Remembrance and artistry

"Transylvanian Panorama" by Jan Styka

 

"Transylvanian Panorama"[1] is a well-known piece by Jan Styka (1858-1925), a Lviv painter, which, together with its past, belongs to that part of history of art where, rather than a formal analysis of the painting, it is necessary to reach for detective techniques in looking for fragments of a painting which is no longer in one piece as well as personal and historic clues. And as the lion's share of that detective work, of a truly titanic scale has already been successfully done by scores art historians, we are left to recap the acquired historic knowledge and also, which is perhaps even more significant in these circumstances, to perform a formal analysis of this nevertheless characteristic 19th century painting.
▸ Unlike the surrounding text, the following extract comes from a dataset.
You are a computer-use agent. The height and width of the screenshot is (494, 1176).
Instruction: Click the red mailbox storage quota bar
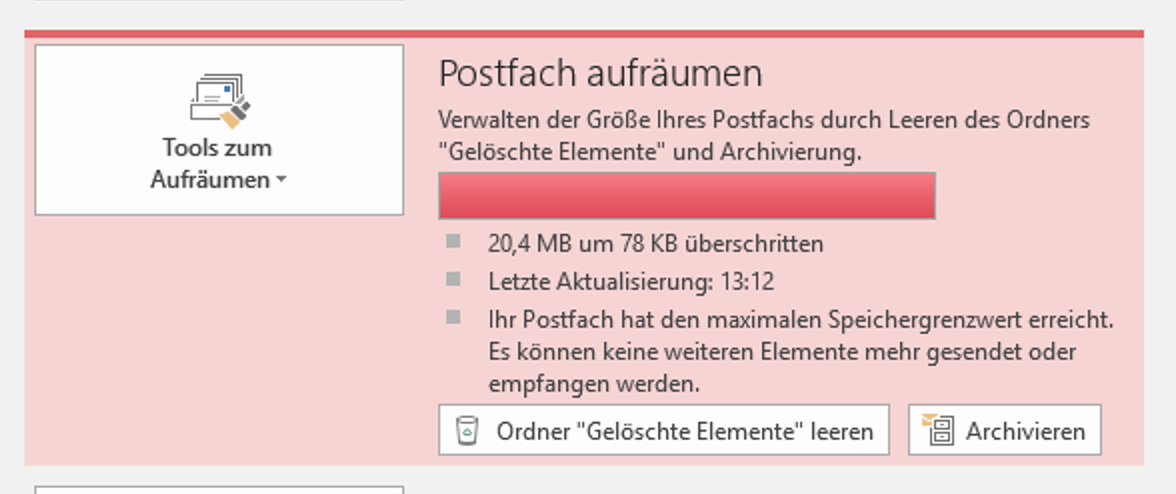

            Painting of grand dioramas was a truly the "in-thing" in 19th century art circles, akin to painting illusionist plafonds during the Baroque era, the seventeenth century trompe l’oeil convention or the contemporary 3D film technology. Nearly 30 enterprises active in the second half of the 19th century in the industry associated with presenting such panoramas, or just the sheer number (eleven) of panoramas exhibited in Paris in 1830 at the same time stand testament to the popularity of this form of artistic expression. Exhibiting panoramas was so fashionable that a special building on a circular ground plan was coined just for such a purpose. There was also a standard canvas size: 15 meters high and 120 meters long (circumference). Many ardent painters undertook such challenges primarily for mercantilist reasons, and often the exceptional skills needed to undertake such works were further enhanced by real artistic talent, delivering multi figure compositions of extreme complexity, brimming with expression, primarily based on the landscape with staffage painting convention. The most widely known piece of this time in Polish history of art, permanently located in a museum of Pole's imagination is Racławice Panorama [Panorama Racławicka] (15m x 114m) by Wojciech Kossak (1856-1942) and Jan Styka (as well as seven other Polish painters, acting as assistants: Ludwik Boller, Tadeusz Popiel, Zygmunt Rozwadowski, Teodor Axentowicz, Włodzimierz Tetmajer, Wincenty Wodzinowski, Michał Sozański), exhibited within a separate, dedicated building part of the National Museum in Wroclaw. The "Transylvanian Panorama" is an undertaking on an equally imposing scale (15m x 120 m) and artistic prowess, and as such it is a pity that Jan Styka made a decision as a result of which it ceased to be one whole and became many separate fragments, sometimes artistically tampered with and adopted to serve as paintings in their own rights.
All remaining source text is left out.